I really thought I was a ninja when I was a kid. Seriously. Well, at least a ninja in training.
I took taekwondo and judo from the age of 4 until I was about 10. It was awesome! I still remember most of the forms and drills, including many important skills, like the little peculiarities around how to punch correctly.
My favorite, though, was breaking boards. It was an absolute thrill to focus all of your mental and physical energy into one spot on a wooden board…and then destroy it! When you are 8 years old and you can destroy a piece of perfectly cut wood, you feel like one dangerous dude.
Taekwondo literally means “the way of the hand and foot,” but taking taekwondo was more than just learning how to kick and punch correctly. It was about discipline, self-control, and integrity. And so, in many ways, taekwondo concerned the whole of the person. And the place that you practice taekwondo (or other martial arts) is commonly called a dojo. Dojo literally means, “place of the way.” In many ways, a dojo is a place to be formed into a way of life.
As I reflect on this facet of my childhood, I hear echoes of Saint Matthew and the Gospel which bears his name. A central theme from Matthew is discipleship: a posture of formation in which one forms their life to the teachings of their rabbi. A rabbi selected disciples whom the rabbi believed could carry on their teachings, disciples who could be like the rabbi. When Jesus says to Matthew, “Follow me,” Jesus is inviting Matthew into a way of life that would carry on the teachings of Jesus. Even more so, Jesus believed that Matthew could be like Jesus, do the things that Jesus did.
Further, that invitation is extended to us as well. That is the author’s intent, for us to hear the invitation like Matthew and then get up and follow. So as followers of Jesus, we are being called and formed into a particular way of life, a life in the way of Jesus. Ultimately, as the disciples of Jesus, we should know that Jesus believes in us, believes that we can carry on his teachings and do the things he did!
It would be easy for us in today’s world to see the church as our dojo, the place of the way, the place where we are formed. But honestly, I don’t believe that the church should be viewed as our dojo.

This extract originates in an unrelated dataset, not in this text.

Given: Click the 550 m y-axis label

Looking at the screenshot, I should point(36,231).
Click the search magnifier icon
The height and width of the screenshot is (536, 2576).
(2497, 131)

Don’t get me wrong, formation happens at church, and our liturgy can and should form us. And while Jesus did teach at the synagogue, the vast majority of the formation of the disciples happened out in the world, in the community, amongst the people. Life in the way of Jesus is about getting our hands dirty, standing with and among the people. Followers of Jesus hang out with the type of people that Jesus hung out with and seek out the places and situations in which Jesus was present.
It might sound a little cliché, but the truth is that the dojo for the follower of Jesus is the fullness of the world around us. Our communities and daily movements are ripe with potential for the movement of God, and Jesus invites us to partner with God in bringing light and love into every encounter, the most common and the most unexpected.
For me, the dojo for life in the way of Jesus has been the soup kitchen, the food pantry, and a laundromat. Even protests, homeless shelters, PTA meetings, and hospital visits can be approached as the dojo for our faith journey. The Jesus dojo is the street we live on, the school our kids attend, the restaurants we frequent, and the grocery store aisles we walk amongst.
Jesus says, “Follow me.” To where might he lead you? To where might you follow? Where will you do the things Jesus did? Where will you share the light, grace, and love of God?
Consider these questions both for yourself and for you kiddos and family:
Where are the places in the community where your faith journey has been shaped or challenged?
What facets of your life have you missed opportunities to engage your faith?
Where is Jesus inviting you to engage and explore your faith?
What is a challenging place to consider as a dojo for life in the way of Jesus?
Love the dojo analogy–and now that we’re away from our church families, this is a good reminder that we can still be formed in so many other contexts.